══ TEXTE CHOISI ══

ACL : La guerre a fait surgir des questions qui étaient en sourdine ces dernières années. Des mouvements minoritaires ont milité en faveur de l’enseignement dans les langues locales non russe, c’est une forme de contestation face à la russification massive. À vrai dire, c'est une problématique compliquée. Au vu du discours russe sur la langue ukrainienne, il est facile de parler de logique coloniale oppressive. Or, c'est aussi la logique de la construction des États dans pleins de pays européens. La guerre ne doit pas faire relire les choses de manière trop radicale, il faut rendre sa juste part à ce qu’il y avait comme dynamique d’oppression.

 

La Shoah et les crimes du stalinisme étaient absents de l’espace public en URSS. Encore aujourd’hui, le régime de Poutine continue de minimiser l’importance de cette histoire, en l'instrumentalisation à des fins politiques. Pensez-vous que l'Ukraine est quand-à-elle capable de faire face à sa propre histoire, de reconnaître que beaucoup de ses héros nationalistes ont participé de manière active au génocide du peuple juif ?

ACL : Dans le cas de la Russie et de l'Ukraine nous sommes en situation d'amnésie historique et mémorielle : ce qui est douloureux, on l’efface de l’espace public. La Shoah a été niée, aujourd’hui elle est vue comme un épisode mineure de l’histoire de la Seconde Guerre mondiale.  L’histoire de la collaboration russe n’a jamais pu être sérieusement étudiée.

 

Est-ce que la Russie est prête à se confronter à son passé collaborationniste avec le nazisme ? La réponse est clairement non, puisque cette amnésie aide les russes à se situer du côté du bien. En Ukraine, c’est complexe et douloureux puisque leurs héros de la construction nationale ont en même temps collaboré à des crimes contre l’humanité.

ACL : La guerre amène plus d’ukrainiens à célébrer l’indépendance nationale. Par exemple, on a célébré récemment l’anniversaire du dirigeant nationaliste Stepan Bandera. La guerre simplifie les discours et les logiques. J’observe que dans le débat public ukrainien, énormément de voix s’élèvent dans la communauté des journalistes, des historiens, des personnages publics qui disent que c’est inacceptable. Cela ne veut pas dire que les Ukrainiens sont capables d’affronter complètement cette mémoire douloureuse mais qu’en tout cas ils essayent. Ils se confrontent, et le débat est suffisamment ouvert pour que ce travail puisse avoir lieu.

Couverture du livre "Jamais Frères ?" d'Anna Colin Lebedev. Dessus, une peinture représente six personnes enlacées comme pour une danse.
Jamais frères ? Editions Seuil, TDR Couverture du livre "Jamais Frères ?" d'Anna Colin Lebedev. Dessus, une peinture représente six personnes enlacées comme pour une danse.

La guerre en Ukraine lève-t-elle le voile sur le mythe de la puissance russe ?

═══

• **CONSIGNES**:
a) Pouvez-vous reproduire fidèlement, dans le texte choisi, le passage qui va de « ACL : Dans le » jusqu'à « crimes contre l’humanité. » ?
b) D'après le texte choisi, pourquoi la Russie n'est-elle pas prête à se confronter à son passé collaborationniste avec le nazisme ?

══ EXTRAIT DES DONNÉES ══

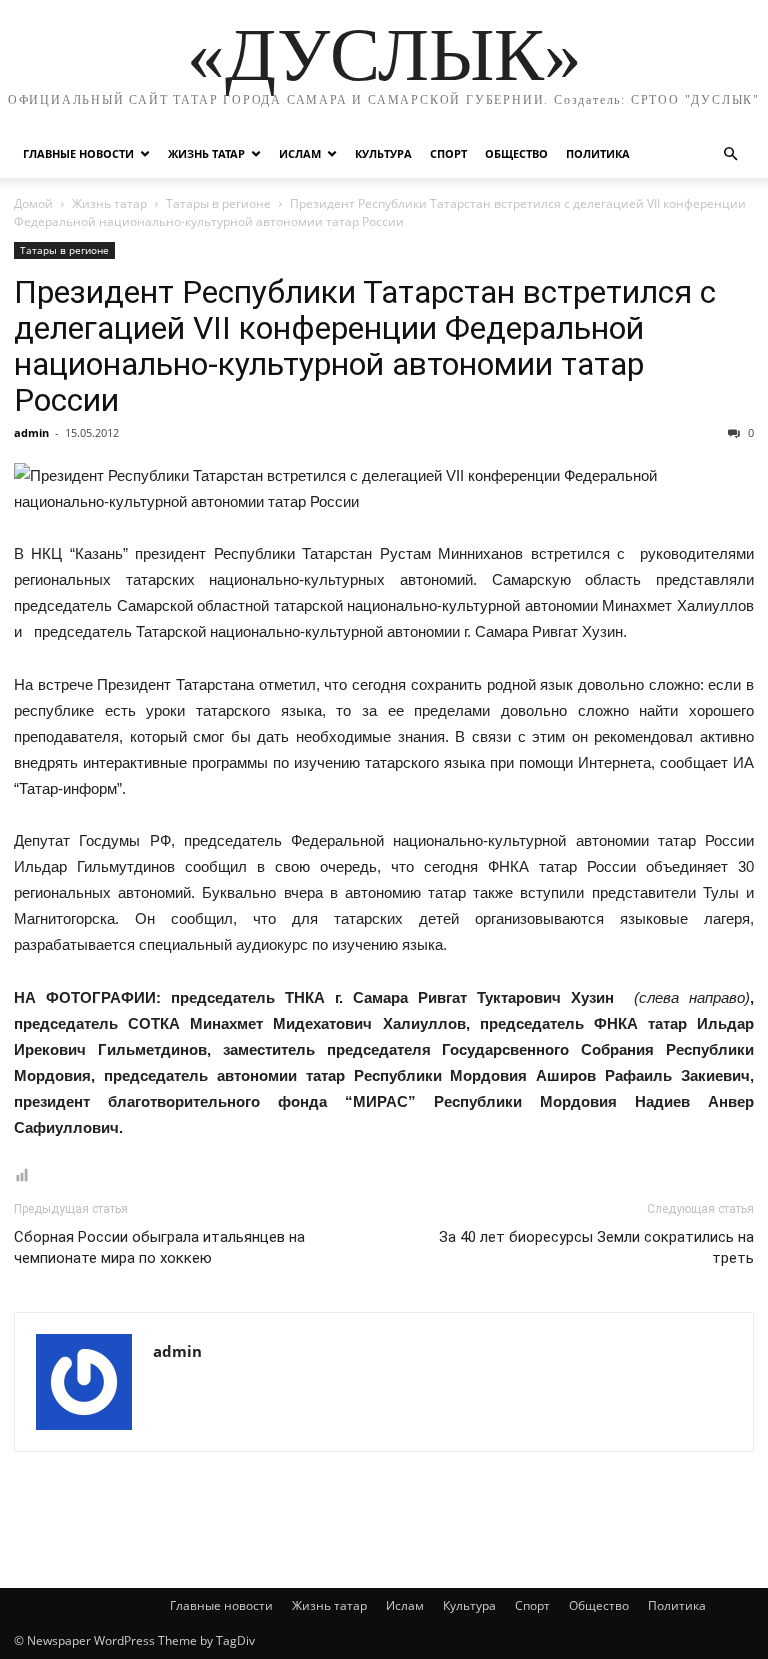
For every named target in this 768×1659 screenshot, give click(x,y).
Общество (516, 153)
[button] (730, 154)
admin (31, 432)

═══

• **CORRIGÉ**:
a)
ACL : Dans le cas de la Russie et de l'Ukraine nous sommes en situation d'amnésie historique et mémorielle : ce qui est douloureux, on l’efface de l’espace public. La Shoah a été niée, aujourd’hui elle est vue comme un épisode mineure de l’histoire de la Seconde Guerre mondiale.  L’histoire de la collaboration russe n’a jamais pu être sérieusement étudiée.

 

Est-ce que la Russie est prête à se confronter à son passé collaborationniste avec le nazisme ? La réponse est clairement non, puisque cette amnésie aide les russes à se situer du côté du bien. En Ukraine, c’est complexe et douloureux puisque leurs héros de la construction nationale ont en même temps collaboré à des crimes contre l’humanité.

b) La réponse donnée est clairement non. Cette amnésie aide en effet les Russes à se situer du côté du bien.